И нетрудно понять, почему это должно быть так. Первый принцип, на котором теория науки истории может быть правдоподобно аргументирована, заключается в том, что все действия без исключения возникают из личного интереса. Это может быть просвещенный личный интерес, это может быть непросвещенный; но принимается как аксиома, что каждый человек, во всем, что он делает, стремится к чему-то, что, как он считает, будет способствовать его счастью. Его поведение не определяется его волей; оно определяется объектом его желания. Адам Смит, закладывая основы политической экономии, прямо исключает любой другой мотив. Он не говорит, что люди никогда не действуют по другим мотивам; еще меньше, что они никогда не должны действовать по другим мотивам. Он утверждает лишь, что, насколько касаются искусства производства, а также купли и продажи, действие личного интереса может считаться равномерным. То, что Адам Смит говорит о политической экономии, мистер Бокль распространил бы на весь круг человеческой деятельности.

Теперь, то, что особенно отличает высокий порядок человека от низкого порядка человека — то, что составляет человеческую доброту, человеческое величие, человеческое благородство, — это, конечно, не степень просвещенности, с которой люди преследуют свою собственную выгоду: но это самозабвение, это самопожертвование; это пренебрежение личным удовольствием, личным потаканием, личными преимуществами, отдаленными или настоящими, потому что другая линия поведения более правильна.

Нам иногда говорят, что это лишь другой способ выражения того же самого; что, когда человек предпочитает делать то, что правильно, это только потому, что делать правильно дает ему более высокое удовлетворение. Мне кажется, напротив, что это разница в самом сердце и природе вещей. Мученик идет на костер, патриот — на эшафот, не с целью какой-либо будущей награды для себя, а потому что это слава — отдать свои жизни за истину и свободу. И так во всех фазах существования, до мельчайших деталей обычной жизни, прекрасный характер — это бескорыстный характер. Те, кого мы больше всего любим и кем восхищаемся, — это те, кому мысль о себе, кажется, никогда не приходит; кто делает просто и без всякой дальней цели — без мысли, будет ли это приятно им самим или неприятно — то, что хорошо, правильно и великодушно.

Является ли это все еще эгоизмом, только более просвещенным? Я так не думаю. Сущность истинного благородства — пренебрежение собой.

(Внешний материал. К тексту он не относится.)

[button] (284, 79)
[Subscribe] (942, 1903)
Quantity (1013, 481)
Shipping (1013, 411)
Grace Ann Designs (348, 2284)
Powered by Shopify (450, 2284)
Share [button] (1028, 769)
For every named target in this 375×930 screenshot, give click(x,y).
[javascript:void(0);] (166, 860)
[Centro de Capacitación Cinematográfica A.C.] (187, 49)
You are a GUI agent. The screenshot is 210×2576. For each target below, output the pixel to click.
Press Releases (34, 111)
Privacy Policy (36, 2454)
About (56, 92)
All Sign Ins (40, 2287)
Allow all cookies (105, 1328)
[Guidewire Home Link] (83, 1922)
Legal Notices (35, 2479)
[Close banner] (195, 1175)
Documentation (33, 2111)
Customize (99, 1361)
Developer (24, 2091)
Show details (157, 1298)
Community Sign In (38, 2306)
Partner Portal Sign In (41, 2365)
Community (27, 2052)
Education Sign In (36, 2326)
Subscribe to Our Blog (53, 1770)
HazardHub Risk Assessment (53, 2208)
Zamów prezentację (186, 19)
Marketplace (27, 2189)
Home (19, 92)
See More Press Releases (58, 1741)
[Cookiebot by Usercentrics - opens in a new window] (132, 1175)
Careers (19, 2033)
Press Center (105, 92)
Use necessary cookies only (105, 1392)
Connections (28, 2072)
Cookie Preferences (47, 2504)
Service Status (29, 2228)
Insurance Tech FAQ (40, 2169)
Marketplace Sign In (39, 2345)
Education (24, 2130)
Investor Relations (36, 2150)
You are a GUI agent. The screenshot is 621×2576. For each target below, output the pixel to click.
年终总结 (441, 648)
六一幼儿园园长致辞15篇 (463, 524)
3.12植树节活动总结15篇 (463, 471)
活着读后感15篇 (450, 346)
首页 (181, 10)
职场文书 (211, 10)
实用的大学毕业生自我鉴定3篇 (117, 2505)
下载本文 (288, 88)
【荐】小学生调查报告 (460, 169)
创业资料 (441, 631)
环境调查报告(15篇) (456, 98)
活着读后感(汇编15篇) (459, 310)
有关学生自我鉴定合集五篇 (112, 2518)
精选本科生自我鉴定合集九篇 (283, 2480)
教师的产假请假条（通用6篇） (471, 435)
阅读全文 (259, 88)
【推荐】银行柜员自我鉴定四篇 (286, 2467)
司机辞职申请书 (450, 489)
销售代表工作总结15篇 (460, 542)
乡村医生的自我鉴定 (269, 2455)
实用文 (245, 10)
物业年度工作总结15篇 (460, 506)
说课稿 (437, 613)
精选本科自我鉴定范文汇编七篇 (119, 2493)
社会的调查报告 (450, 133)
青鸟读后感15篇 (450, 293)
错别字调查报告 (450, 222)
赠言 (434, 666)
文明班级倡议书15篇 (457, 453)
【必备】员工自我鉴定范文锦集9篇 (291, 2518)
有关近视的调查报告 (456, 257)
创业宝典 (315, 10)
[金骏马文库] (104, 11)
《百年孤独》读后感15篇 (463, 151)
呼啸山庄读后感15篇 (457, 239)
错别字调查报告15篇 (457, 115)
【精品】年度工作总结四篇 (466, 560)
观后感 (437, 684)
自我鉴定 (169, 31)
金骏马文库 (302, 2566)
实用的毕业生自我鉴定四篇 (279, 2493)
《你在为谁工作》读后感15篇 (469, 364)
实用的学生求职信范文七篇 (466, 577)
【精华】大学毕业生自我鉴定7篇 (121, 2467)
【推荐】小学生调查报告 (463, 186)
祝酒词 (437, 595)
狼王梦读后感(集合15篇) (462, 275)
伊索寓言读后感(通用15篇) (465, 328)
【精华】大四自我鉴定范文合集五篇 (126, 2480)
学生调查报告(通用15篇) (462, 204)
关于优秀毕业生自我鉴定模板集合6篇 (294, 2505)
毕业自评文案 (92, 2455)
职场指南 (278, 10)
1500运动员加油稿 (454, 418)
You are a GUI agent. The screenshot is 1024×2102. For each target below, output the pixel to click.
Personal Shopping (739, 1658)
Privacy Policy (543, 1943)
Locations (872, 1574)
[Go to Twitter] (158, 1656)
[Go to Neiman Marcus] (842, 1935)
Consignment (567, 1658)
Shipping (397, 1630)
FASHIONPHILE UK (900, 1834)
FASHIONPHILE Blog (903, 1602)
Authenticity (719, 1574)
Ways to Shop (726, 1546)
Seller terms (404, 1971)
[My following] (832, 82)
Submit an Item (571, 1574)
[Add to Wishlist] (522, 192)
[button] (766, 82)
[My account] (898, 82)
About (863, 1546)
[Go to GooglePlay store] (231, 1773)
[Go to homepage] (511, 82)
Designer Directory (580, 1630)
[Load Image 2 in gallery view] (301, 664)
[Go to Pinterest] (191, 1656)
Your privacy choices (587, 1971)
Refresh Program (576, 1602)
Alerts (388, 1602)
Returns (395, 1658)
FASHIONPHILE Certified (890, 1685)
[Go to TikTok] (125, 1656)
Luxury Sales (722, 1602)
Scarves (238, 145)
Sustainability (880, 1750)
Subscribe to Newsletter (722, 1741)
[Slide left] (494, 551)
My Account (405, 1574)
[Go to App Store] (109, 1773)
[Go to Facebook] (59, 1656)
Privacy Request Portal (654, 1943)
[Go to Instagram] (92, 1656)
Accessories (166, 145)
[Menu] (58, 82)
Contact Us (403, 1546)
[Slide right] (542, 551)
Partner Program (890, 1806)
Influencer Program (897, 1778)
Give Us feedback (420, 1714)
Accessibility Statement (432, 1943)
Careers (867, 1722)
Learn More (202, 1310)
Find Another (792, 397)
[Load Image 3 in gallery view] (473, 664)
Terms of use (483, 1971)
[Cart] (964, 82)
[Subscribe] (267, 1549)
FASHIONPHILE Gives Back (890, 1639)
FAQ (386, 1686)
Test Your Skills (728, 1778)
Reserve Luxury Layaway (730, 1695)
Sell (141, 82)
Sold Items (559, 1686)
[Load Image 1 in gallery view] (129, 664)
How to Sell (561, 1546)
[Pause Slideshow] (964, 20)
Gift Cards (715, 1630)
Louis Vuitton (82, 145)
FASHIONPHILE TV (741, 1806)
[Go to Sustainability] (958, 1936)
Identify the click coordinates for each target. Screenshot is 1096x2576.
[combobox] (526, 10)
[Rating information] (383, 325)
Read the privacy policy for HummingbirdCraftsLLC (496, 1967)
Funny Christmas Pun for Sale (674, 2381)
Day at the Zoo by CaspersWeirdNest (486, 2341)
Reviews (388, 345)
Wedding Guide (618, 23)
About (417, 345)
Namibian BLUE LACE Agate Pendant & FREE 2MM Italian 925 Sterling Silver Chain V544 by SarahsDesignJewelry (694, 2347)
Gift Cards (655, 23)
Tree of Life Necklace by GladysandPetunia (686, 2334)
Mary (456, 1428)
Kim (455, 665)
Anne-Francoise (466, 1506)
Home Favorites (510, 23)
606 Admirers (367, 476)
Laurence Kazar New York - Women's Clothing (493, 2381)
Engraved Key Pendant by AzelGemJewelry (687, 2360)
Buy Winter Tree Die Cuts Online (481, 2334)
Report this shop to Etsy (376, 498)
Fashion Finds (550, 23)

Пусть мысль о себе проникнет, и красота великого действия исчезнет, как цветок с испачканного цветка. Конечно, это парадокс — говорить о личном интересе мученика, который умирает за дело, триумфом которого он никогда не насладится; и величайшие из этой великой компании во все века сделали бы то, что они сделали, если бы их личные перспективы закрылись могилой. Более того, были те, кто был настолько ревностен к какому-то славному принципу, что желали быть вычеркнутыми из книги Небес, если дело Небес могло бы преуспеть.

И из этого таинственного качества, чем бы оно ни было, возникают высшие отношения человеческой жизни, высшие способы человеческого обязательства. Кант, философ, имел обыкновение говорить, что были две вещи, которые переполняли его благоговением, когда он думал о них. Одной была усеянная звездами глубина пространства, без предела и без конца; другой было — добро и зло. Добро, жертва собой ради блага; зло, жертва благом ради себя, — не градуированные объекты желания, к которым мы определены степенями нашего знания, а далекие друг от друга, как полюс и полюс, как свет и тьма: один — объект бесконечной любви; другой — объект бесконечного отвращения и презрения. Именно в этой чудесной силе людей делать зло (это старая история, но не менее верная от этого), — именно в этой силе делать зло — зло или добро, как это лежит как-то на нас самих выбирать — именно в этом заключается невозможность формирования научных расчетов того, что люди сделают до факта, или научных объяснений того, что они сделали после факта. Если бы люди были последовательно эгоистичны, вы могли бы проанализировать их мотивы; если бы они были последовательно благородны, они выражали бы в своем поведении законы высшего совершенства. Но пока две природы смешаны вместе, и странное существо, которое получается из комбинации, находится то под одним влиянием, то под другим, до тех пор вы ничего не сделаете из него, кроме как со старой моральной — или, если хотите, воображаемой — точки зрения.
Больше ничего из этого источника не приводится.